Atheris relies on libFuzzer, which is distributed with Clang. If you have a sufficiently new version of clang on your path, installation from source is as simple as:

# Build latest release from source
pip3 install --no-binary atheris atheris
# Build development code from source
git clone https://github.com/google/atheris.git
cd atheris
pip3 install .

If you don't have clang installed or it's too old, you'll need to download and build the latest version of LLVM. Follow the instructions in Installing Against New LLVM below.

Mac

Apple Clang doesn't come with libFuzzer, so you'll need to install a new version of LLVM from head. Follow the instructions in Installing Against New LLVM below.

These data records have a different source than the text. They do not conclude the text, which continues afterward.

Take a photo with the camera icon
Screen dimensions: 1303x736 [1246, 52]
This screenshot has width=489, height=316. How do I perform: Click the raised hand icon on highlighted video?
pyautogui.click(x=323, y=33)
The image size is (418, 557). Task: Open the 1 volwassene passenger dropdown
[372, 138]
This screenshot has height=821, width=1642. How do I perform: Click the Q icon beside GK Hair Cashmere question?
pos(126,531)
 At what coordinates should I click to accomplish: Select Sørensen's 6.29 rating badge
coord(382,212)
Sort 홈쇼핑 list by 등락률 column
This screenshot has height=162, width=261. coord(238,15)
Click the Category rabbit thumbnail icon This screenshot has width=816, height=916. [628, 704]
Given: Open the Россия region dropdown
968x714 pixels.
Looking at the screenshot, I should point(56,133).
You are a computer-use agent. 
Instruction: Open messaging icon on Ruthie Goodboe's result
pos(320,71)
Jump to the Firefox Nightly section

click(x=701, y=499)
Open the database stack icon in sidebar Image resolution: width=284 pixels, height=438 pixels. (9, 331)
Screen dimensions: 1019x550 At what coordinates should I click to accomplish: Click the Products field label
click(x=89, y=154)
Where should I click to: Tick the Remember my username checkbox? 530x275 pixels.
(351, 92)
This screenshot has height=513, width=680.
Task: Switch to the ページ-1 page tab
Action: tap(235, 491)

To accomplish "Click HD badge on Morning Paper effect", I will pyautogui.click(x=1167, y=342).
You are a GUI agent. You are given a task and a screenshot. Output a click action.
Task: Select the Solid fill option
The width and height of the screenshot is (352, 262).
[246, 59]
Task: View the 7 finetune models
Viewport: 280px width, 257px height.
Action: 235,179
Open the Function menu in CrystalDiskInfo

Installing Against New LLVM

# Building LLVM
git clone https://github.com/llvm/llvm-project.git
cd llvm-project
mkdir build
cd build
cmake -DLLVM_ENABLE_PROJECTS='clang;compiler-rt' -G "Unix Makefiles" ../llvm
make -j 10  # This step is very slow

# Installing Atheris
CLANG_BIN="$(pwd)/bin/clang" pip3 install <whatever>

Using Atheris

Example

import atheris

with atheris.instrument_imports():
  import some_library
  import sys

def TestOneInput(data):
  some_library.parse(data)

atheris.Setup(sys.argv, TestOneInput)
atheris.Fuzz()

When fuzzing Python, Atheris will report a failure if the Python code under test throws an uncaught exception.

Python coverage

Atheris collects Python coverage information by instrumenting bytecode. There are 3 options for adding this instrumentation to the bytecode:

  • You can instrument the libraries you import:

    with atheris.instrument_imports():
      import foo
      from bar import baz
    

    This will cause instrumentation to be added to foo and bar, as well as any libraries they import.

  • Or, you can instrument individual functions:

    @atheris.instrument_func
    def my_function(foo, bar):
      print("instrumented")
    
  • Or finally, you can instrument everything:

    atheris.instrument_all()
    

    Put this right before atheris.Setup(). This will find every Python function currently loaded in the interpreter, and instrument it. This might take a while.

Atheris can additionally instrument regular expression checks, e.g. re.search. To enable this feature, you will need to add: atheris.enabled_hooks.add("RegEx") To your script before your code calls re.compile. Internally this will import the re module and instrument the necessary functions. This is currently an experimental feature.

Why am I getting "No interesting inputs were found"?

You might see this error:

ERROR: no interesting inputs were found. Is the code instrumented for coverage? Exiting.

You'll get this error if the first 2 calls to TestOneInput didn't produce any coverage events. Even if you have instrumented some Python code, this can happen if the instrumentation isn't reached in those first 2 calls. (For example, because you have a nontrivial TestOneInput). You can resolve this by adding an atheris.instrument_func decorator to TestOneInput, using atheris.instrument_all(), or moving your TestOneInput function into an instrumented module.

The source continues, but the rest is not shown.